What to check on the bag:
- Variety listed as Sudan Rume or Rume Sudan (spelling varies).
- Origin country (usually Colombia, Costa Rica, Ecuador, or El Salvador, rather than South Sudan).
- Farm or producer (names like Las Margaritas / Café Granja La Esperanza or Inmaculada signal a serious lot).
- Process (washed, natural, and anaerobic give very different cups).
- Roast level (usually light to light-medium) and format (expect small bags).
Track it in BeanBench
Sudan Rume is exactly the kind of coffee worth logging, since you may not get the same lot twice. In BeanBench you can record the variety, producer, process, roast date and rest, your grind and water, and tasting notes, then your rating, so you remember which version actually wowed you. From here, read up on coffee varieties, processing methods, and Nordic-style coffee, or pick a recipe.
Frequently asked questions
What is Sudan Rume coffee?
Sudan Rume (also written Rume Sudan) is a rare, wild-origin Arabica variety associated with the Boma Plateau in present-day South Sudan. It is prized for delicate floral and fruit-forward flavors, and it is genetically distinct from Ethiopian and other cultivated coffees.

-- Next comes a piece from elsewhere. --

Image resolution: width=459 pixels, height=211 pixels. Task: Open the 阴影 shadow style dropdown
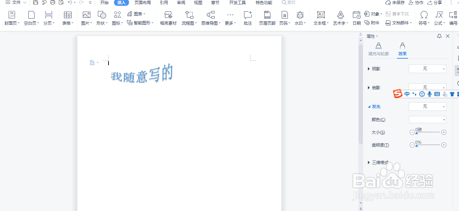tap(427, 69)
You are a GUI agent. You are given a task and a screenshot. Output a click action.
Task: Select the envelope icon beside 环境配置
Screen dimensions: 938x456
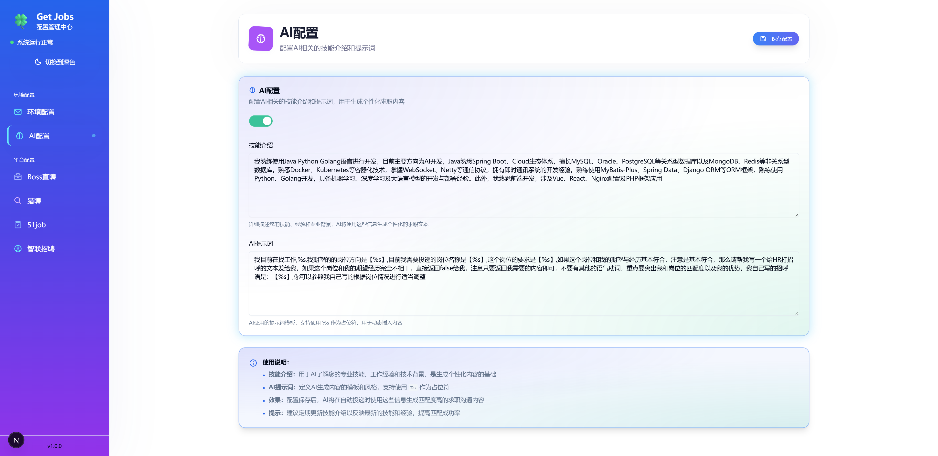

Is Sudan Rume actually from Sudan?
It comes from the Boma Plateau, which sits in what is now South Sudan (independent since 2011). The name dates to historical Sudan, so calling it a South Sudanese variety is the most accurate.
Is Sudan Rume related to SL28?
No. SL28 is a separate Kenyan selection from a population called Tanganyika Drought Resistant. Sudan Rume does appear in the parentage of other varieties, including Ruiru 11, Batian, and the F1 hybrid Centroamericano.
Sudan Rume vs Gesha: which is rarer?
Sudan Rume is rarer at retail and far less commonly planted. Gesha is more famous and grown across many origins. Neither is automatically better; they have different flavor signatures, and Sudan Rume varies more from lot to lot.
What does Sudan Rume taste like?
Floral, citrusy, tropical, and tea-like, with a delicate body: jasmine, bergamot, lemongrass, mango, and red fruit are common notes. Processing matters a lot, with washed lots tasting cleaner and natural or anaerobic lots tasting heavier and fruitier.
How much does Sudan Rume cost?
It usually sells in small bags rather than by the pound. Premium lots work out to roughly $80 to $150 per pound, and collector lots can run past $200, driven by very low yields, tiny harvests, sought-after producers, and complex processing.
How should I brew Sudan Rume?
Brew for clarity: a V60 or similar pour-over, around 1:16 to 1:17, with good water and a grind that stays on the medium-fine side. Rest light roasts two to four weeks, and go gentler on natural or anaerobic lots so the fruit doesn't overwhelm.